Truth is not welcomed
Not even in poetry community
Though it does invade personal spaces…
Whether we like it or not….
I’m not goin to lie
Cos I don’t wanna be in a situation
Where I bring race and say sorry
For bringin up race in person especially
When he or she reads poems about
Anti melanin systems that cause a lot of
Melaninated people pain, suffer, better term is
Oppression…
I don’t care if my accounts
Are taken down
If I get banned
But what if in harsh reality
The offline part
Someone might tell on me
I got to stand my ground
And say no
You can’t say sorry
For speakin what’s real
If I get yell at, get stern at, get firm at,
If you don’t like what I said
Don’t you dare to ask me to take it back…

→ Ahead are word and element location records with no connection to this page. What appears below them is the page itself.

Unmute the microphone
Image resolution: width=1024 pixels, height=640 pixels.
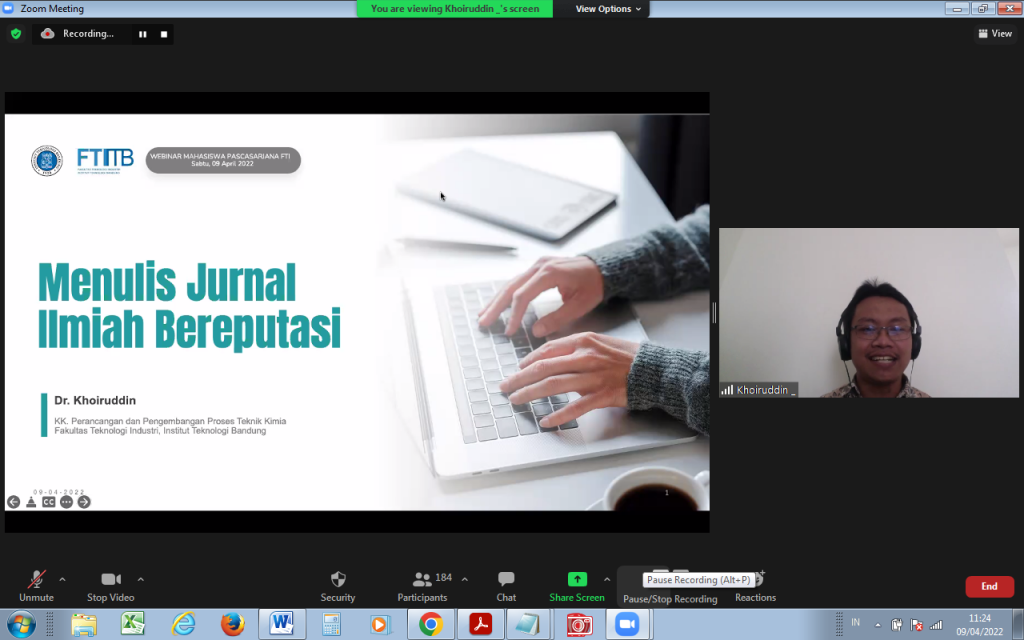36,580
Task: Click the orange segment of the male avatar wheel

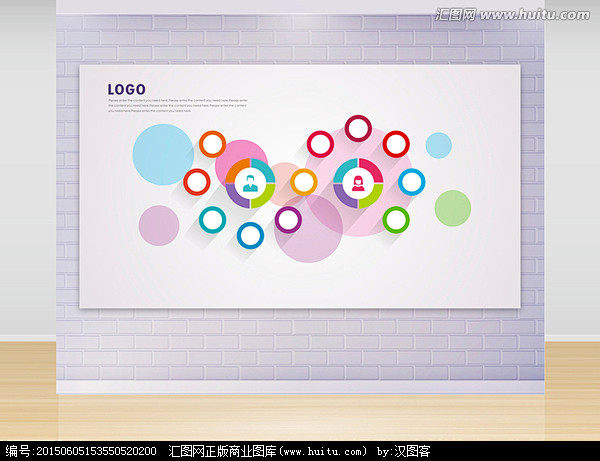Action: point(235,172)
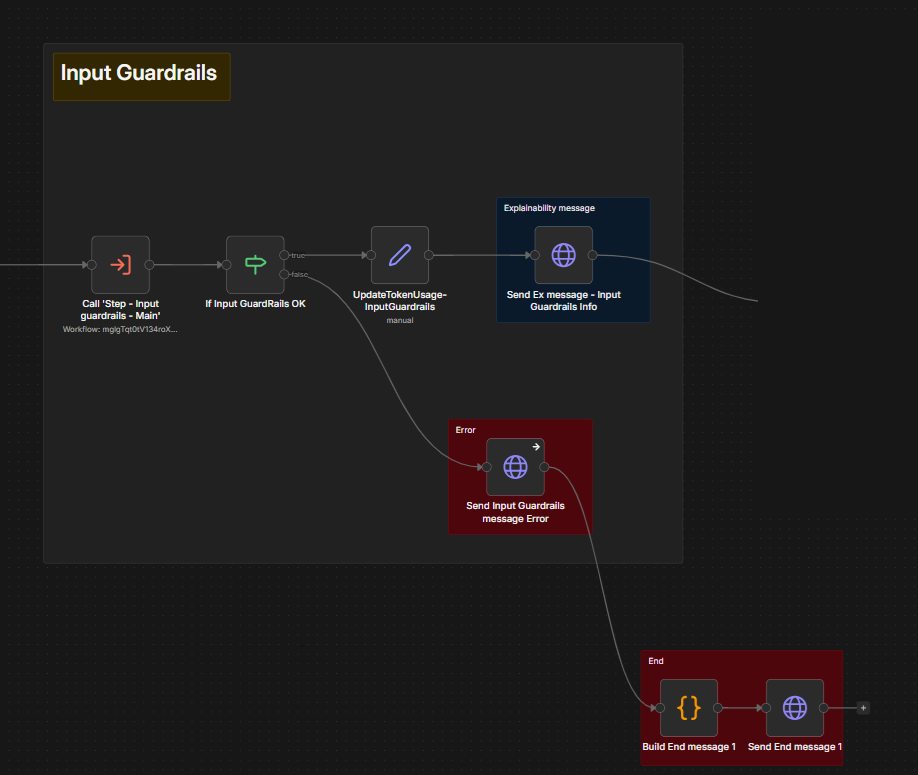The image size is (918, 775).
Task: Click the input connector of UpdateTokenUsage node
Action: click(371, 255)
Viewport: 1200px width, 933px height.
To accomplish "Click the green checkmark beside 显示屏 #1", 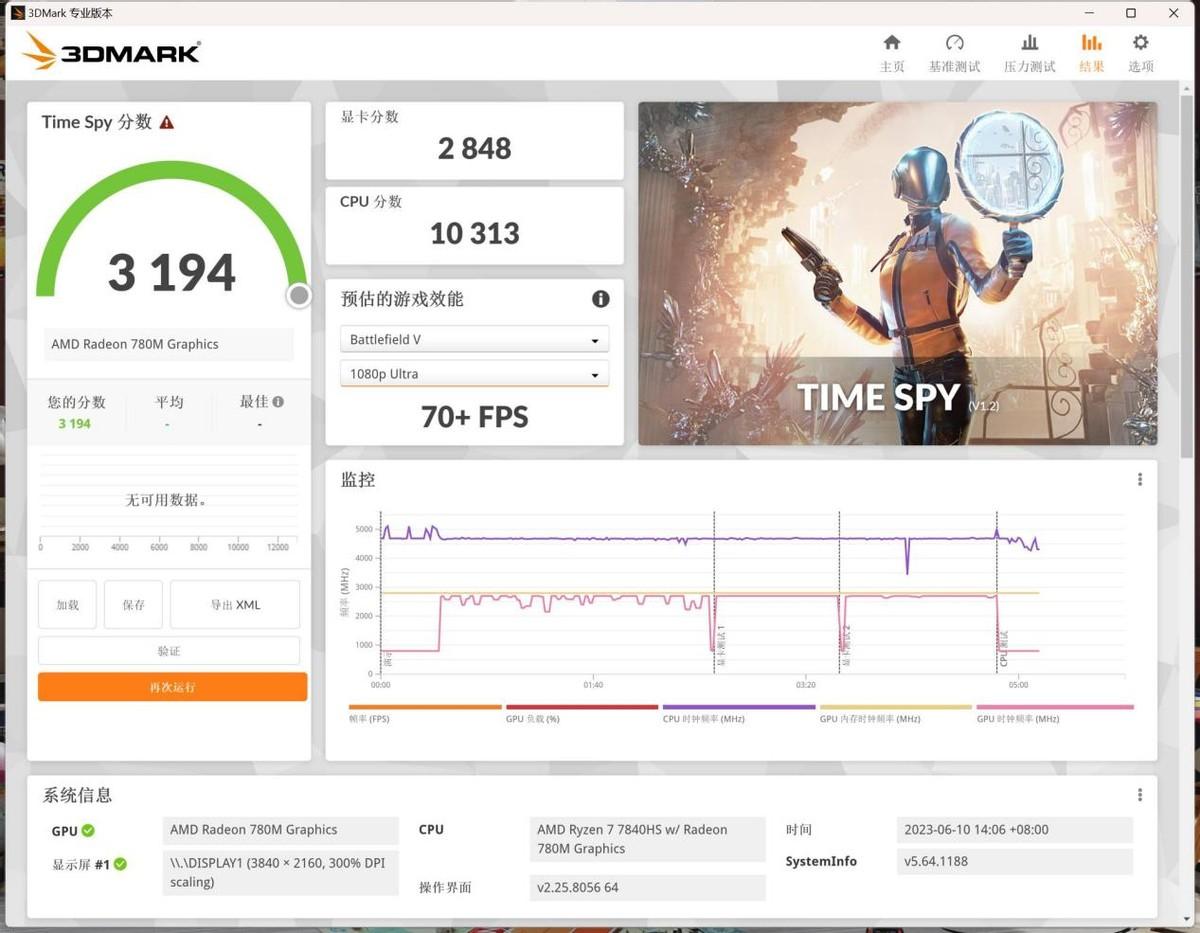I will (x=122, y=864).
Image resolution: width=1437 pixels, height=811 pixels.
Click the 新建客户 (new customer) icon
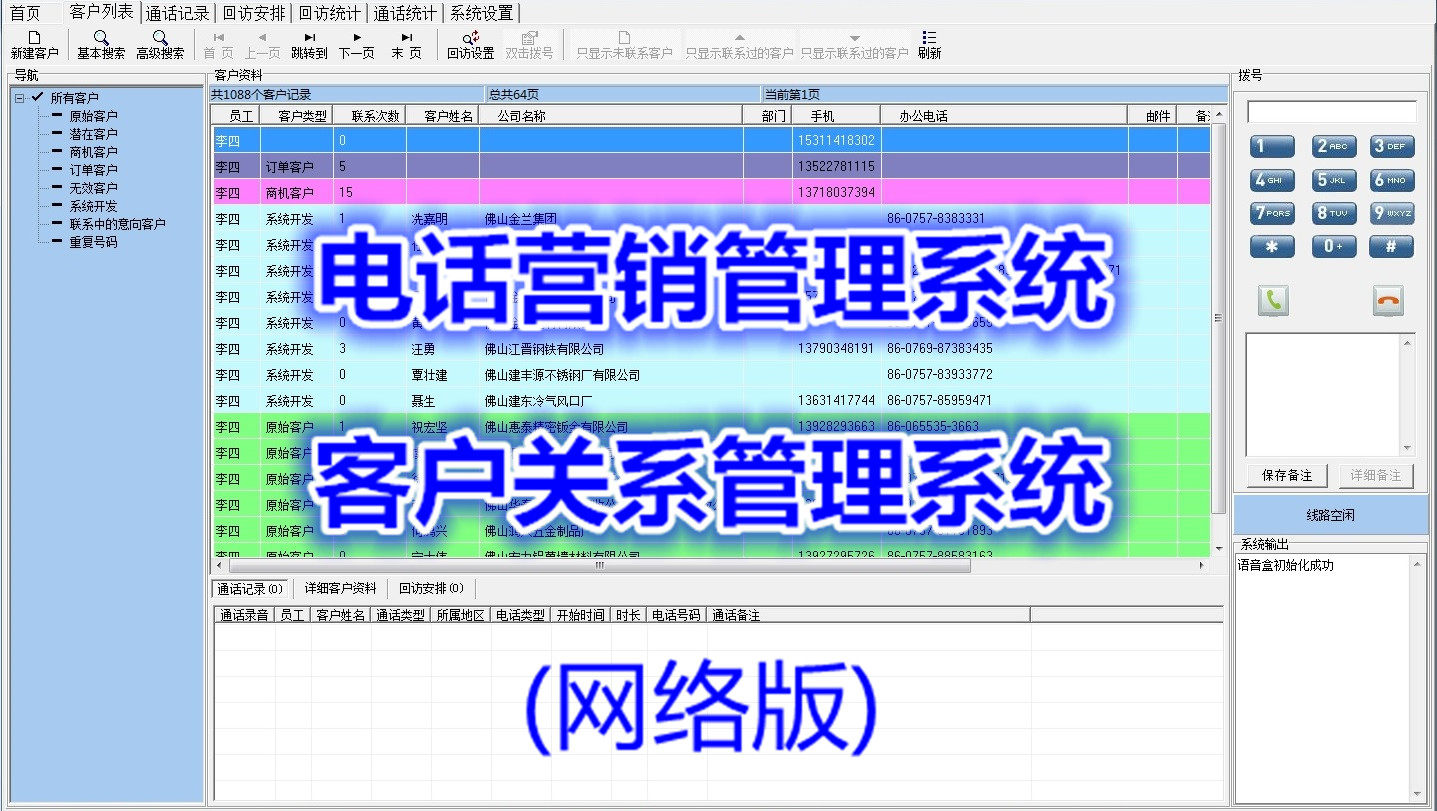34,45
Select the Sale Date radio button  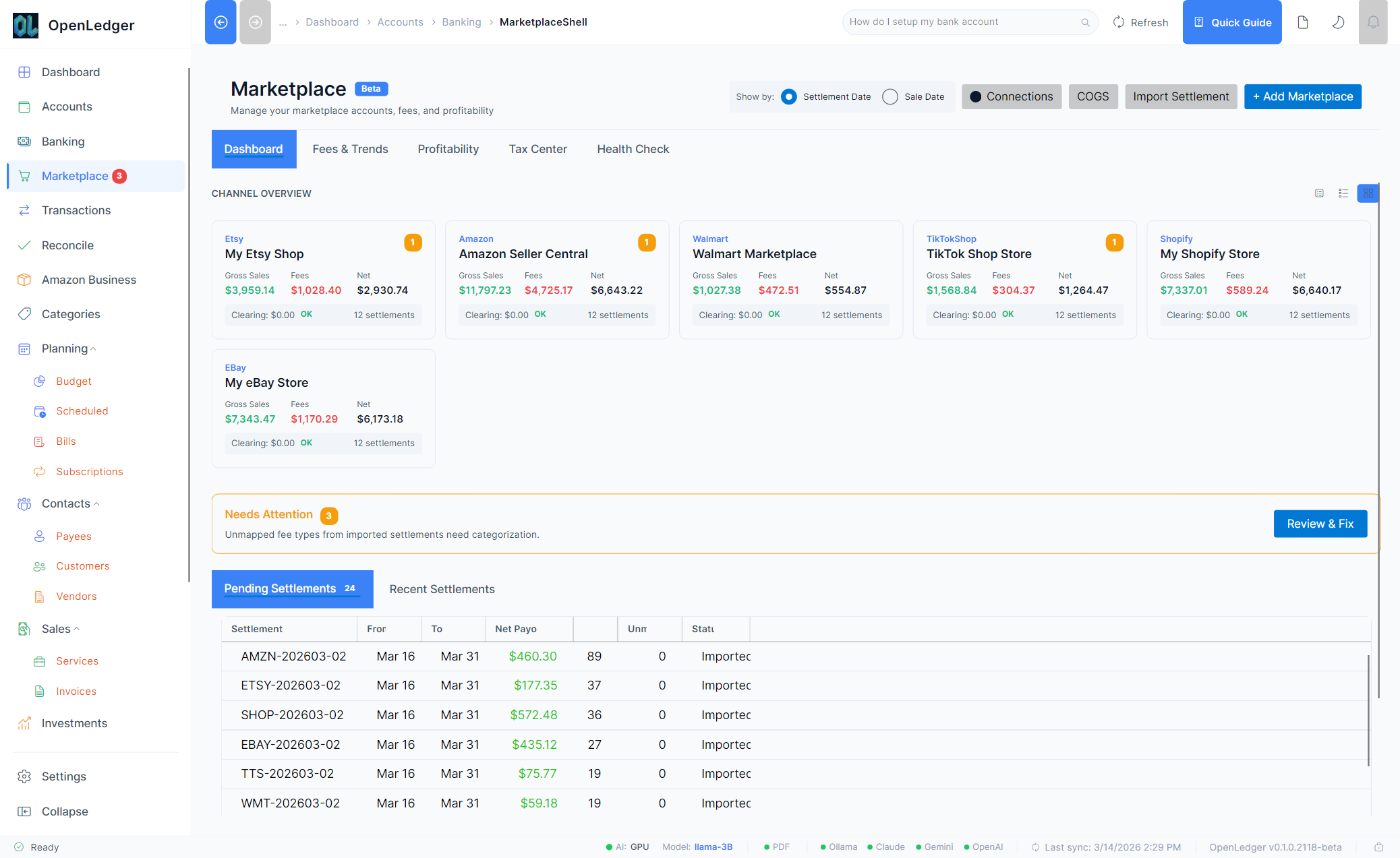click(890, 96)
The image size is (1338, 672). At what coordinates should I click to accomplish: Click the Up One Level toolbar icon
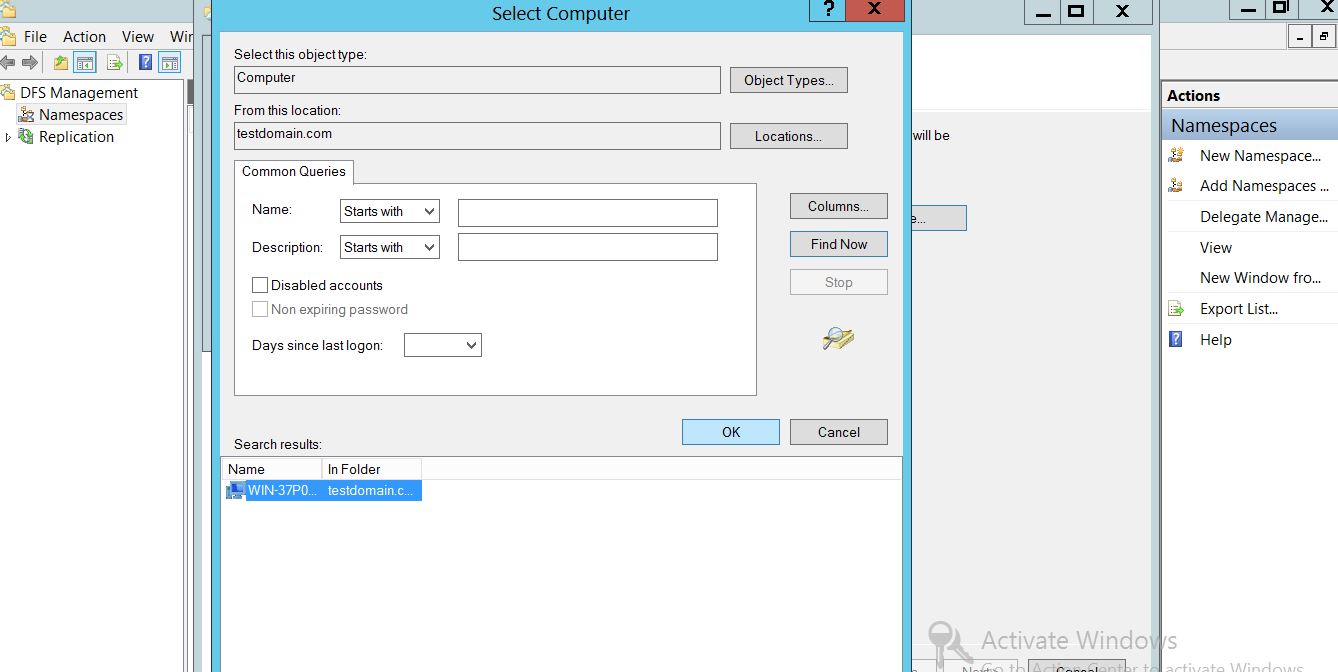point(61,63)
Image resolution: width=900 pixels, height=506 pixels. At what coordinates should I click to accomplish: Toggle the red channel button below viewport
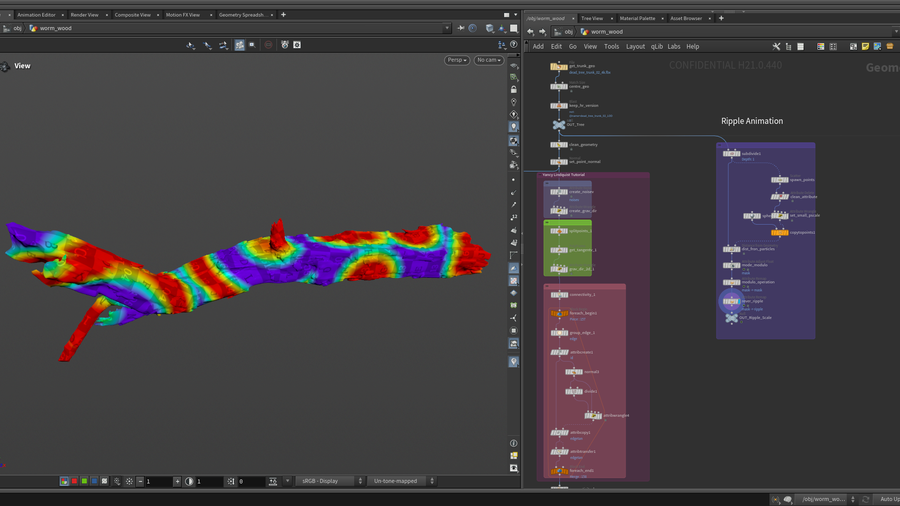pyautogui.click(x=74, y=481)
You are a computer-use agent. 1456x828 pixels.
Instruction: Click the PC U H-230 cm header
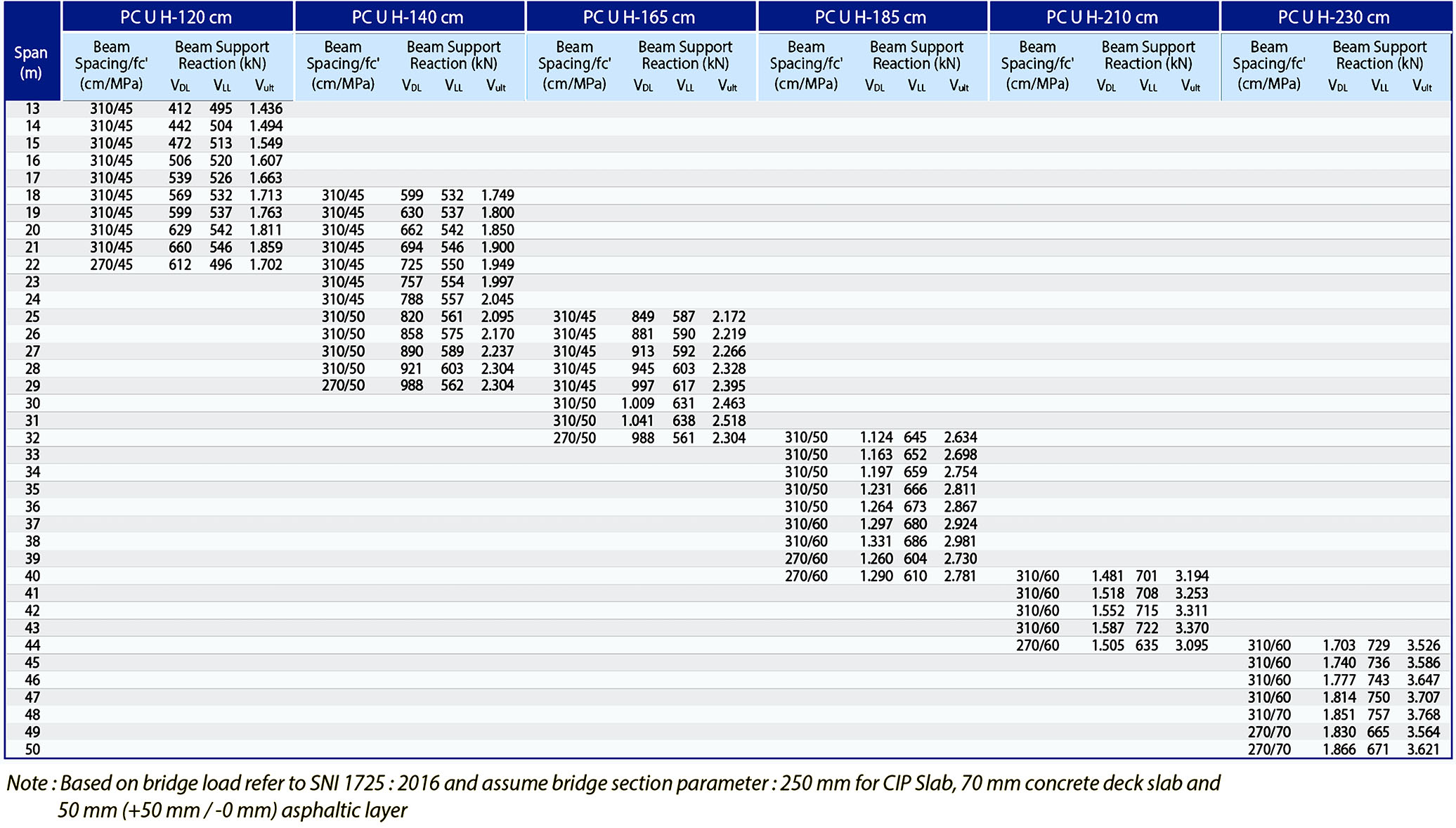[1334, 17]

That’s why we have internet
And books
And places
To do a whole lot of diggin…
This woke
Is beautiful
To me
Yet it does make
Ignorance kill the
Truth tellers off the earth
Or slaughter them off the people’s bones…
I was told
To be careful
I blocked people
Who said I spread hate
I was racist
I am not…
I learn
I learn
I learn
Everyday
I spread messages
Like beautiful wildfire….
Can I be honest
With you?
Real honest?
I am afraid of
Those situations like that
When it comes to talkin about race
In totally different person
Not everyone is goin to have a discussion
Or the person will overheard something
About this topic or anythin that leads to
That extreme..beyond extreme..
I don’t wanna be in that position
Where I feel bad and get upset
Don’t know what to do
Cos I said somethin true
Or I did the right thing…
No position where I have to
Write a motherfuckin apologetic poem
Or a letter saying I’m sorry I learned
My lesson we’re all one race all kinds of shit
I don’t even want spokespersons to speak for me
Sayin I apologize…
Hell no..
💯✊🏿 ©️ Kai C. 7-17-23
I have similar poems like this. I still think about this situation. These situations with the same scenarios can get a truth teller killed unfortunately. Nobody likes the truth. But what if the truth can save a life? I am afraid of someone making me a coward. I was told long ago not to post racism on social media because I would lose friends and something else might have happened. Honestly I don’t remember the rest. I didn’t listen as you can see. I feel like racism needs to be discussed more and more because it’s a problem. It’s always a problem. That’s why I help black people who read my poems only to educate them. And I want them to do their own research. My people are intelligent and I know they have common sense. I’m sure there are a lot of black poets who educate black people through poetry feel the same way I do. And it’s okay.